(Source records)
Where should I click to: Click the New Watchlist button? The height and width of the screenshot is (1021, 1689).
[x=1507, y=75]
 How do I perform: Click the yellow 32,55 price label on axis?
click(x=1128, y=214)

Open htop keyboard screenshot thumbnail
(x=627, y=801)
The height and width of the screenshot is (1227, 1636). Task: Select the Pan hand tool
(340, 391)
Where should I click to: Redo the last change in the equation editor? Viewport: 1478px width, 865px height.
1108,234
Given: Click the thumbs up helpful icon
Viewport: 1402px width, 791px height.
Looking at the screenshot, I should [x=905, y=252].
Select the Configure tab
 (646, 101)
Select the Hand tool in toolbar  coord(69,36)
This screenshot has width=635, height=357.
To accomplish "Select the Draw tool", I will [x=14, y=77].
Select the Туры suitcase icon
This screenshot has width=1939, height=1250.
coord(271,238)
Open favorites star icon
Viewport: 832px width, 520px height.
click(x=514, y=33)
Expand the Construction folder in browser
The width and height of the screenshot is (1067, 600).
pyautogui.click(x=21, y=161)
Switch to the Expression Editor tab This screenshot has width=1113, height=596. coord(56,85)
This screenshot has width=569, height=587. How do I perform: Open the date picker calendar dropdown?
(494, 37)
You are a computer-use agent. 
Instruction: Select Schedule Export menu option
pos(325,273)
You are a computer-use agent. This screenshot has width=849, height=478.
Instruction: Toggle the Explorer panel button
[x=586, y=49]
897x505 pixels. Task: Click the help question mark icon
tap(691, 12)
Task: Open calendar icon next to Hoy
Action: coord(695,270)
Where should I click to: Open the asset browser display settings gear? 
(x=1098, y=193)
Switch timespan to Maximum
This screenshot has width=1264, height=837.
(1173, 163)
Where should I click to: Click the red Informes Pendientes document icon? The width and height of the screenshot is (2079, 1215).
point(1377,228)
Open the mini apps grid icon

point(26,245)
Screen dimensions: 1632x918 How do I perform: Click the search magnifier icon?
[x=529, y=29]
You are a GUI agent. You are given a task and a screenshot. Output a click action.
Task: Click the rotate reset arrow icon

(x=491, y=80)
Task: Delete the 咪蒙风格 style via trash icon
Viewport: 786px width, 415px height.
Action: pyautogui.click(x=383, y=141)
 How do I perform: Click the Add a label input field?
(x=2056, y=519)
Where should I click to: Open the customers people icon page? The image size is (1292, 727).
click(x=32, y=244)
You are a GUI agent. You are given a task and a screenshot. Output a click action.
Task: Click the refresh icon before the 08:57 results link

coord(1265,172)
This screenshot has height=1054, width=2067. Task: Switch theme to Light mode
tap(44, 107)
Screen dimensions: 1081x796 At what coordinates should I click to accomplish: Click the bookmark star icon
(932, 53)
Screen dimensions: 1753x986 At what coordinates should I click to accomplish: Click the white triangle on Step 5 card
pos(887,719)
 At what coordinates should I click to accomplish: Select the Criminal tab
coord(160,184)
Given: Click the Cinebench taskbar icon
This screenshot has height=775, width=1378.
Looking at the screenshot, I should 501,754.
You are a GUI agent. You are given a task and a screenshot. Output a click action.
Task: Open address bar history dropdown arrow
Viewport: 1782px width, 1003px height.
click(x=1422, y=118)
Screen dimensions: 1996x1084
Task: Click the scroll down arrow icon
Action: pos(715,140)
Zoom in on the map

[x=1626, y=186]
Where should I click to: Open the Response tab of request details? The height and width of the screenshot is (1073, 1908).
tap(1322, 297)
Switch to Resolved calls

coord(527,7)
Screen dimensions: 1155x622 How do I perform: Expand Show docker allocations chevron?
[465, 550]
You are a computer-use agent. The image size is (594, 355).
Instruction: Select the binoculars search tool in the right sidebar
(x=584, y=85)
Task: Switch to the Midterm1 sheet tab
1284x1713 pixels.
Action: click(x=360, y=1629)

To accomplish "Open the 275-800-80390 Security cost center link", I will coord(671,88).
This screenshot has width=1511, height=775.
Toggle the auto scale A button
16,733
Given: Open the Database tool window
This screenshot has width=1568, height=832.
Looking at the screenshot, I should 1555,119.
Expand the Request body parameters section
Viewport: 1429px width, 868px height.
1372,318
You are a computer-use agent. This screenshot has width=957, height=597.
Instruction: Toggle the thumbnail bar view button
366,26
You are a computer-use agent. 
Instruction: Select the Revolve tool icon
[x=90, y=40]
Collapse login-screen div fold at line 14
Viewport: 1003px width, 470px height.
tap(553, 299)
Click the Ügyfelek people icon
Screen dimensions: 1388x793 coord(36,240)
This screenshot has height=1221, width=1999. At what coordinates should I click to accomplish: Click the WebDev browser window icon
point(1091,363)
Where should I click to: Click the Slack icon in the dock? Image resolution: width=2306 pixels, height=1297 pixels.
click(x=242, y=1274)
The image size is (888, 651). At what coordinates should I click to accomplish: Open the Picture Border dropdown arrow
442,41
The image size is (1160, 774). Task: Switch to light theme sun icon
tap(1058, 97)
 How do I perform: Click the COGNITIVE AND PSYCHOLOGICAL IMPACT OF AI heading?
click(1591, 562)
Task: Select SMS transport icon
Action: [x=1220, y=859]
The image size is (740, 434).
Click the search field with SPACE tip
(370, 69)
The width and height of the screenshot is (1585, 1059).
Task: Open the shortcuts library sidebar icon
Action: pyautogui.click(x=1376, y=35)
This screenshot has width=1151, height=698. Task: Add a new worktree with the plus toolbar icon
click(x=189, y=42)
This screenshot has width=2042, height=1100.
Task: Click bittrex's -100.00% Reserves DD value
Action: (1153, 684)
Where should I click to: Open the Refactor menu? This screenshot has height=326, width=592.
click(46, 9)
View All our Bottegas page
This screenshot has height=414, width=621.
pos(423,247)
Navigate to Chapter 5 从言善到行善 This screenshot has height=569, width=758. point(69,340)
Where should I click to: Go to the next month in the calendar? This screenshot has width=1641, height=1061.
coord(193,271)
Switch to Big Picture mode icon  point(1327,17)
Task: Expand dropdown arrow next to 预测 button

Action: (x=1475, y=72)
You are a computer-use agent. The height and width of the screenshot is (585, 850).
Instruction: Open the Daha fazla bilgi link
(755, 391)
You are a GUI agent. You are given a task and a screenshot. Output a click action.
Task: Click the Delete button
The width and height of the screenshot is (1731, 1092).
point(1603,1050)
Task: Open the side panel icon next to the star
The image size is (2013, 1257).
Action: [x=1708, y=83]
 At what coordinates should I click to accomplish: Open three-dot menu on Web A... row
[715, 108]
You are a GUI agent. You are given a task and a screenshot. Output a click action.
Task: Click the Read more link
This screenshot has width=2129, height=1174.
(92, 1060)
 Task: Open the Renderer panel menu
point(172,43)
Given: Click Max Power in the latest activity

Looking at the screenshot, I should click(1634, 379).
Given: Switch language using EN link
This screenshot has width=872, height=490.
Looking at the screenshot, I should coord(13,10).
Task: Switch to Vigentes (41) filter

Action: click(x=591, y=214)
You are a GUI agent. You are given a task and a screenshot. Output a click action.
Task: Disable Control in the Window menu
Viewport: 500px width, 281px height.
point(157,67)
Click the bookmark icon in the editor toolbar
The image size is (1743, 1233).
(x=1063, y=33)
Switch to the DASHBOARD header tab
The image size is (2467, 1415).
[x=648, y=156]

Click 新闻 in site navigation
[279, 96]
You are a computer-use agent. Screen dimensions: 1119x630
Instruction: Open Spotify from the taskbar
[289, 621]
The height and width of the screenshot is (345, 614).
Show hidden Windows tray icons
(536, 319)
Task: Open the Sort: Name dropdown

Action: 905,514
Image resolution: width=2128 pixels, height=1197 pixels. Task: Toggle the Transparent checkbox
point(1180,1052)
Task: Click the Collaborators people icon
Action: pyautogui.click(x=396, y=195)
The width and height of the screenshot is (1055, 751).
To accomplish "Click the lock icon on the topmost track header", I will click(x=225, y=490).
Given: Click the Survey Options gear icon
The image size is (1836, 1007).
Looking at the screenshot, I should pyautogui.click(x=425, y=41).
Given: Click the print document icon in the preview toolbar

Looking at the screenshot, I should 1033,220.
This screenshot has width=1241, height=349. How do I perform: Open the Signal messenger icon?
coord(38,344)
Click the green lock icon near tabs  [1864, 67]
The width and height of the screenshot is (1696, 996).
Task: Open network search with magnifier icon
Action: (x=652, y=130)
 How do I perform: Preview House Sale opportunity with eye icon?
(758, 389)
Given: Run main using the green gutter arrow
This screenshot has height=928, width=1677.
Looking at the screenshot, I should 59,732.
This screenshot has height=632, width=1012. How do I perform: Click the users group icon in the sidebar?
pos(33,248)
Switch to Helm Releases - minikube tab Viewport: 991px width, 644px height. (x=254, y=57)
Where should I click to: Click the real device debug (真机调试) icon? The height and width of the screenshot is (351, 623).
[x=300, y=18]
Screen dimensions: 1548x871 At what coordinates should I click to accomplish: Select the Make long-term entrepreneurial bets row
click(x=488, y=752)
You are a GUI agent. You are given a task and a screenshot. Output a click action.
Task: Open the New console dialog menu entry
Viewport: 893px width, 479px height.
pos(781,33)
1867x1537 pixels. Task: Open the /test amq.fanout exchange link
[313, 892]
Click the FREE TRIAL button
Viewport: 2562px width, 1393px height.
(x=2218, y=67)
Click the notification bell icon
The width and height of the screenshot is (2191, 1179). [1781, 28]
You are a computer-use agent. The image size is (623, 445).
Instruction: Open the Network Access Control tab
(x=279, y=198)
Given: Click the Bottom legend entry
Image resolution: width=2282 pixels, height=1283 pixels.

• [Exercise prompt] Report every line of the data in which "Delete" appears.

• [Your response]
Task: Delete the 咪蒙风格 style via trash icon
Task: Click the Delete button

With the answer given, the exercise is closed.